フリーランスのような個人に依頼する場合は価格設定の根拠が見えずらいことは多々ありますが、金額だけを見て安い、高いと判断してしまうのは、WEBサイトで成果を出せない理由の1つですので、ちゃんと金額の根拠を確認するようにしましょう。
WEBサイト製作費用を算出してみる
まずは仮想の見積りをしてみます。金額の根拠や単位は後述します。また、分かりやすくするために計算を簡略化しています。
3人で4日間の作業を必要とする「WEBサイトA」の見積り額を計算してみます。
1人が1日(8時間)作業をするのにかかる費用は48,000円(1時間:6,000円×8時間)とします。WEBサイトAを製作するには3人が4日間の作業が必要なので、12人日となり、12×48,000円で、WEBサイトAの製作費の見積り額は576,000円となります。

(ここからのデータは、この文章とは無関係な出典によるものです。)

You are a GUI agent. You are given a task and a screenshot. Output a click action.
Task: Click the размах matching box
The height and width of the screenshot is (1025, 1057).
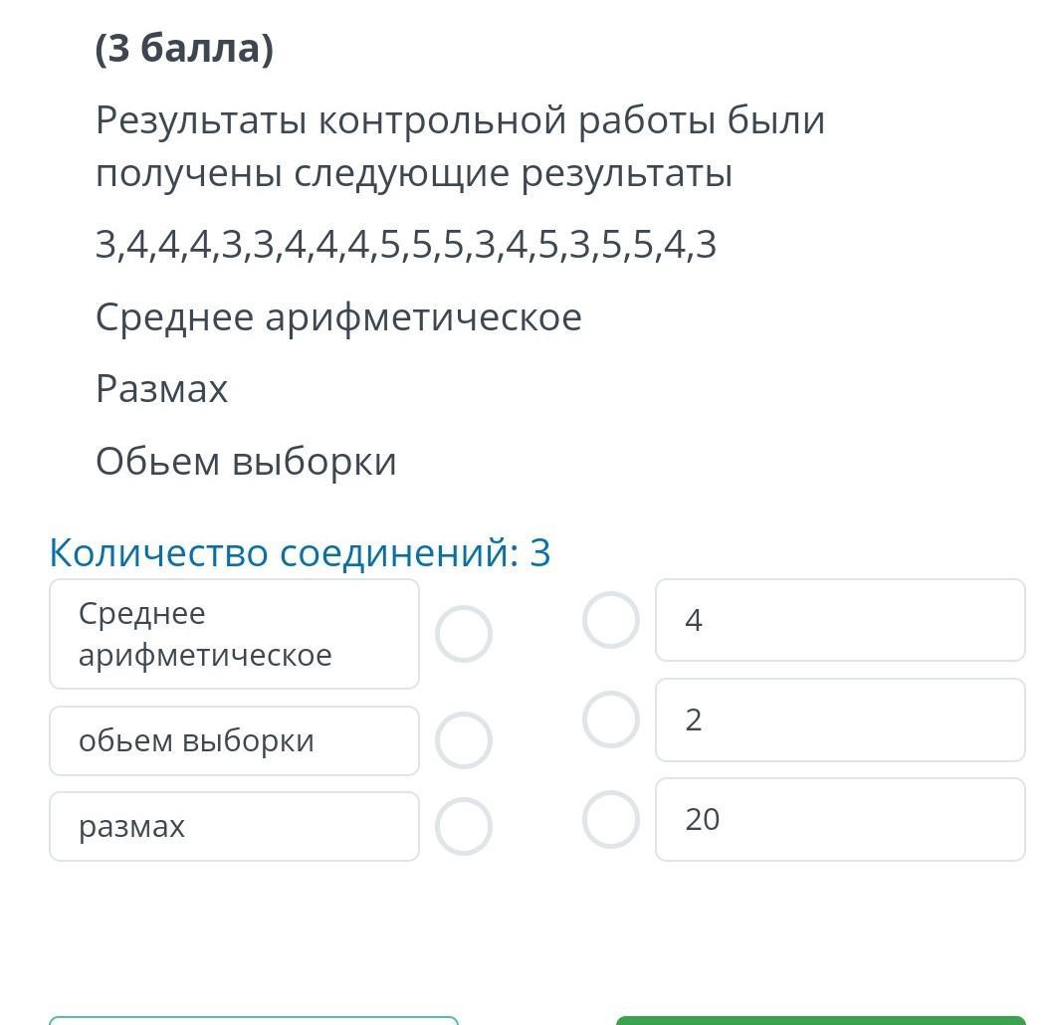[234, 826]
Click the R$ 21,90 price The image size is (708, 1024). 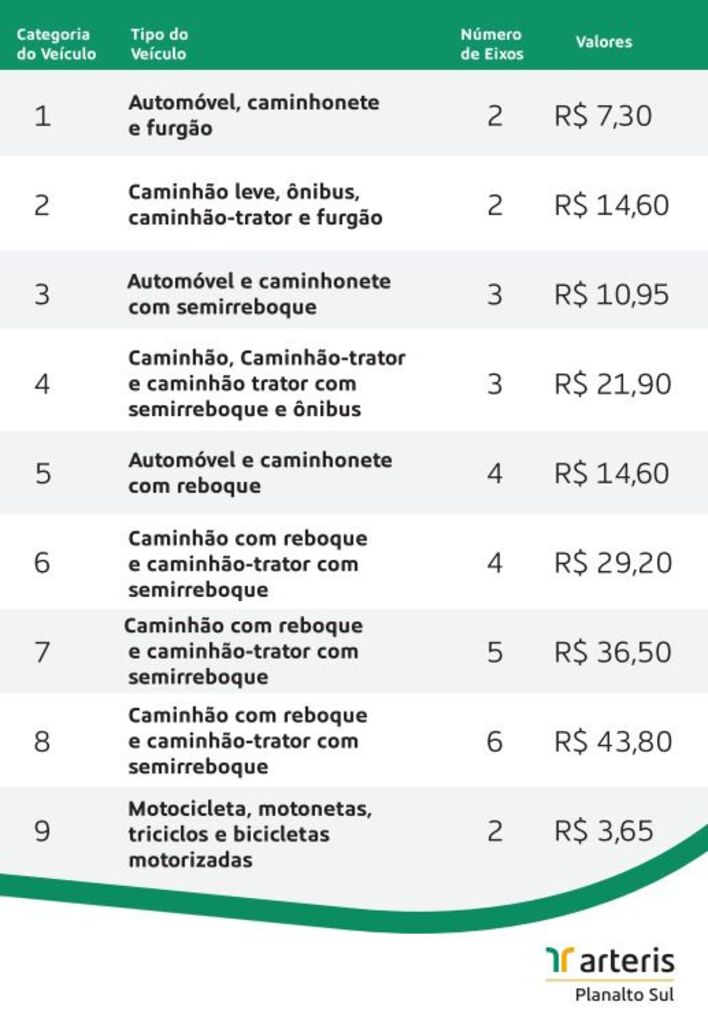[613, 383]
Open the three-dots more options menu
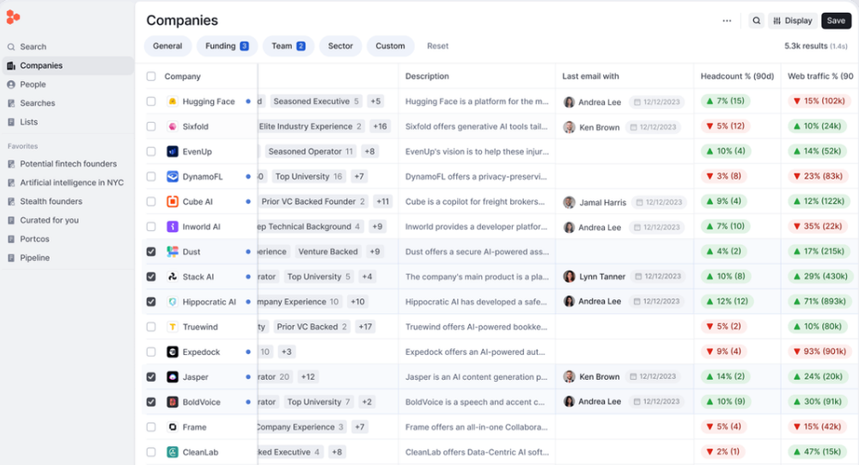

このようにWEBサイト製作の費用は、何人がどれだけの時間を費やすかによって決まります。
「人日(にんにち)」という単位
人日とは、作業量の大きさを表す単位の一つで、何人で何日間働けばこなせるかを表したもの。「人数×日数」の意味で、投入する人員の数と、一人あたりの作業への従事日数の積を意味する。1人で1日かかる仕事の量が「1人日」である。/引用元:人日とは|person-day|man-day – 意味/解説/説明/定義 : IT用語辞典
例えば、1つのWEBサイトを作成するのにクリエイター1人が4日かかる場合は「4人日」となります。
製作するWEBサイトのページ数やコンテンツの内容、デザイン、企画、ディレクションなど、それぞれどれぐらい「人日」が必要かを考えます。
経験が豊富で優秀なクリエイターになれば、新人と比べて同じ作業でも、それをこなす時間に差がでるでしょう。だからといって、製作費が下がるわけではありません。むしろ豊富な経験やスキルに対する報酬は上がるべきですよね。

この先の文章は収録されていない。